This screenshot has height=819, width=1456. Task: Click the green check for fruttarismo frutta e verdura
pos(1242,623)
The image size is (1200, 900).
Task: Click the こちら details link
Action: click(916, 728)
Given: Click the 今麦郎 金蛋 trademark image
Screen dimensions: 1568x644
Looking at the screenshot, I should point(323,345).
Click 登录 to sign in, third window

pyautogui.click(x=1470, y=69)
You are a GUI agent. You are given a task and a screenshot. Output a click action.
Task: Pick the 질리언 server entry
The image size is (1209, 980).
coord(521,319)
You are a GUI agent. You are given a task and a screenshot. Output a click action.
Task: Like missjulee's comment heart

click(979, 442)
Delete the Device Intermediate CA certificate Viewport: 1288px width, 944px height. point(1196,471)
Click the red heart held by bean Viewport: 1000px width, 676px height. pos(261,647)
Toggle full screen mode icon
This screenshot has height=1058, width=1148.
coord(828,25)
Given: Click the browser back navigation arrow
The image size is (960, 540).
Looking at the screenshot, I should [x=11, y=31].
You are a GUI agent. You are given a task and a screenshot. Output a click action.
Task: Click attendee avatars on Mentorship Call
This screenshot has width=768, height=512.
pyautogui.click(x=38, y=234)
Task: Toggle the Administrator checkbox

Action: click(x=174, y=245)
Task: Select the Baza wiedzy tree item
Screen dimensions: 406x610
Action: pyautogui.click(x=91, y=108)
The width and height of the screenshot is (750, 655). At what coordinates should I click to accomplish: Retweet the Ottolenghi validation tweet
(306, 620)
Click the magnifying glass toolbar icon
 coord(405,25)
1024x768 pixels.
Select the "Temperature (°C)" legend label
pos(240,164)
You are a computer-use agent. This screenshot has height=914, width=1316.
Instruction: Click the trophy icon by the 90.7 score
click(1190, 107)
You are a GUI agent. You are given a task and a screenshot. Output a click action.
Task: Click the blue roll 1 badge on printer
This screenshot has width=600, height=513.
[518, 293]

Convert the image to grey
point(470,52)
= = =
TASK REQUIREMENTS »
Your output should consist solely of the lines from the beginning of the entries through the line containing "Task: Pick the 질리언 server entry", reproduced exactly.

EXPECTED ANSWER »
This screenshot has height=819, width=1456. Task: Click the green check for fruttarismo frutta e verdura
pos(1242,623)
The image size is (1200, 900).
Task: Click the こちら details link
Action: click(916, 728)
Given: Click the 今麦郎 金蛋 trademark image
Screen dimensions: 1568x644
Looking at the screenshot, I should point(323,345).
Click 登录 to sign in, third window

pyautogui.click(x=1470, y=69)
You are a GUI agent. You are given a task and a screenshot. Output a click action.
Task: Pick the 질리언 server entry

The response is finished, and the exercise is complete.